Work request: Word for word, copy the lines from the one with "Click the multiple" to the last line of the data below, counting both, and keep every picture out.

Given records:
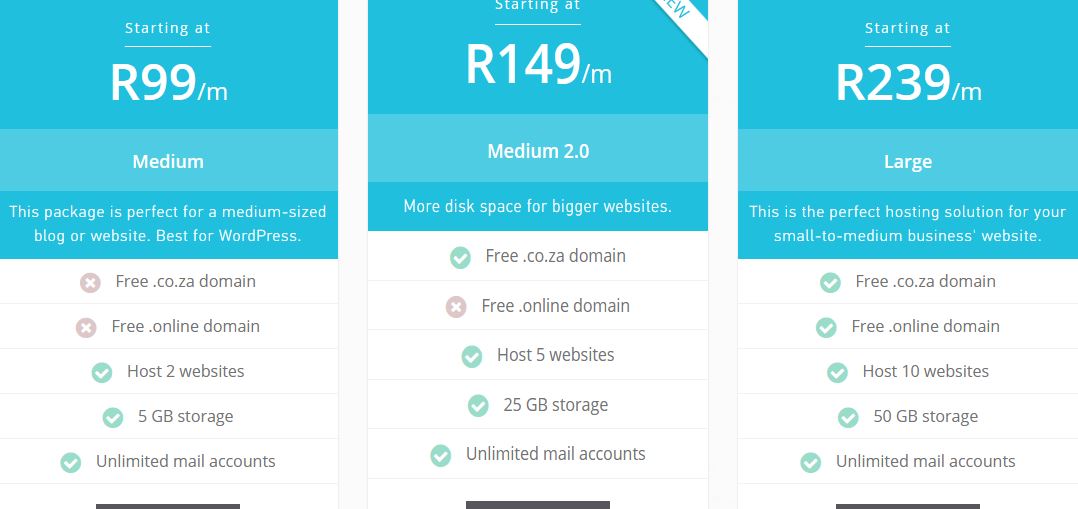Select the Large plan title
Viewport: 1078px width, 509px height.
(x=908, y=162)
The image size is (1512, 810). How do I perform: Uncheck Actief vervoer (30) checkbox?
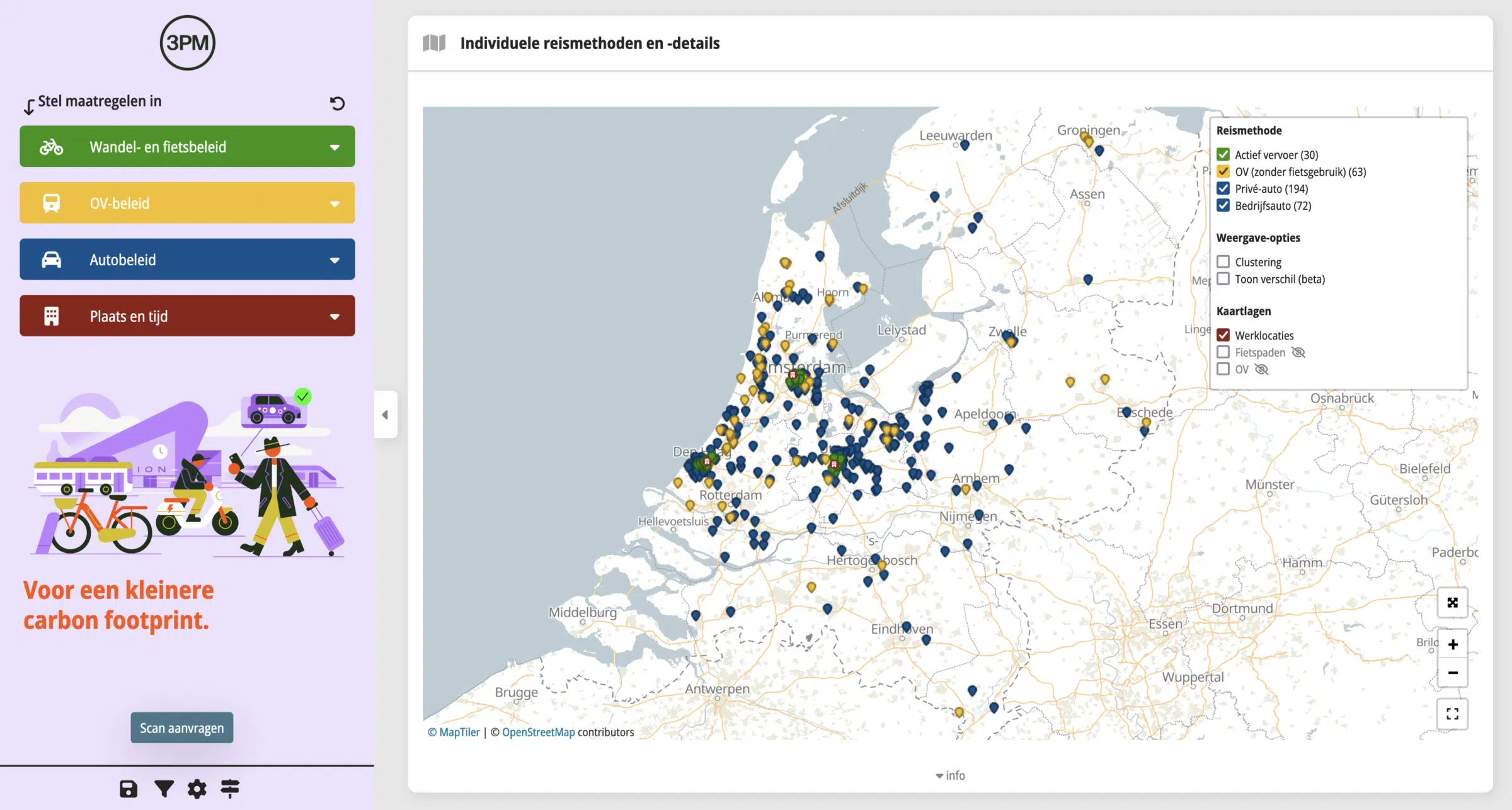coord(1223,154)
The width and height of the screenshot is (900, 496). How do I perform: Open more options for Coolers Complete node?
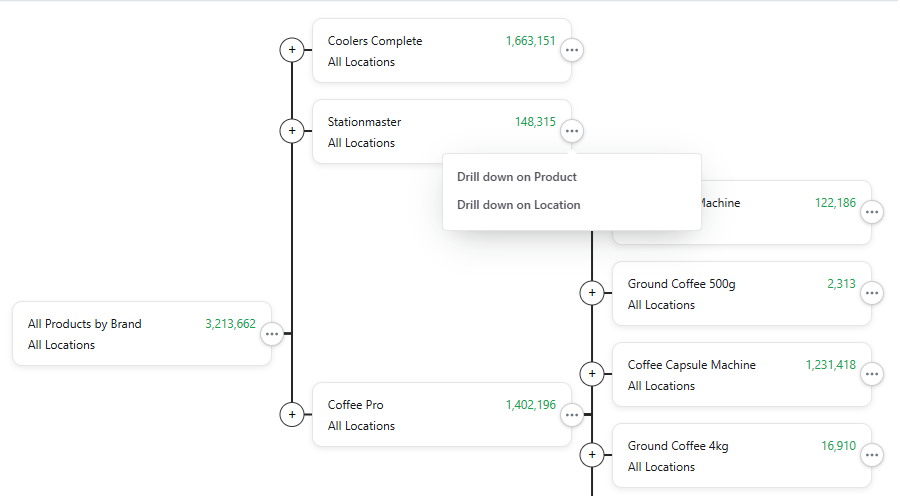tap(572, 50)
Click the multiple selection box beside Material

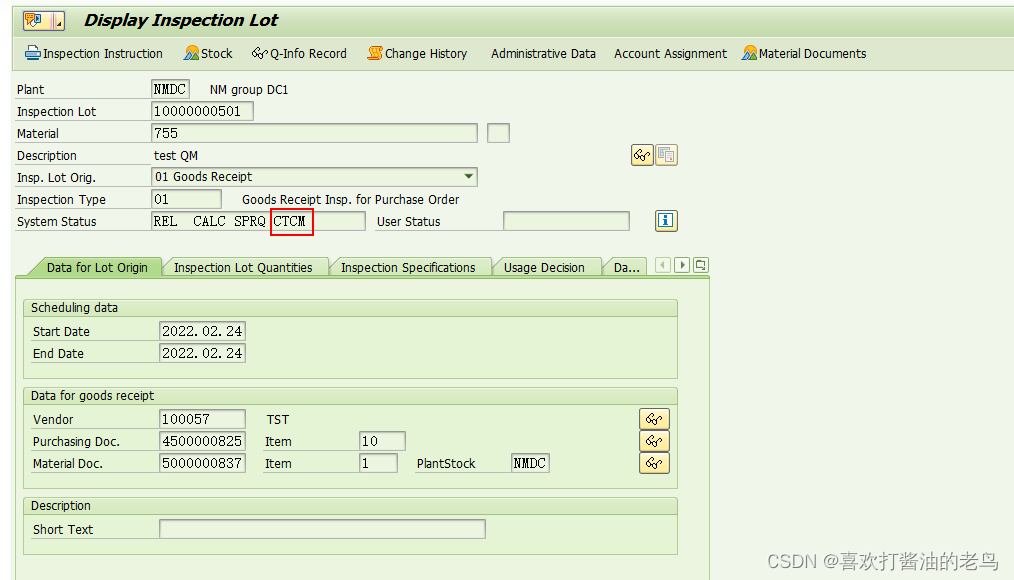pos(498,132)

Answer section:
Click the multiple selection box beside Material

pos(498,132)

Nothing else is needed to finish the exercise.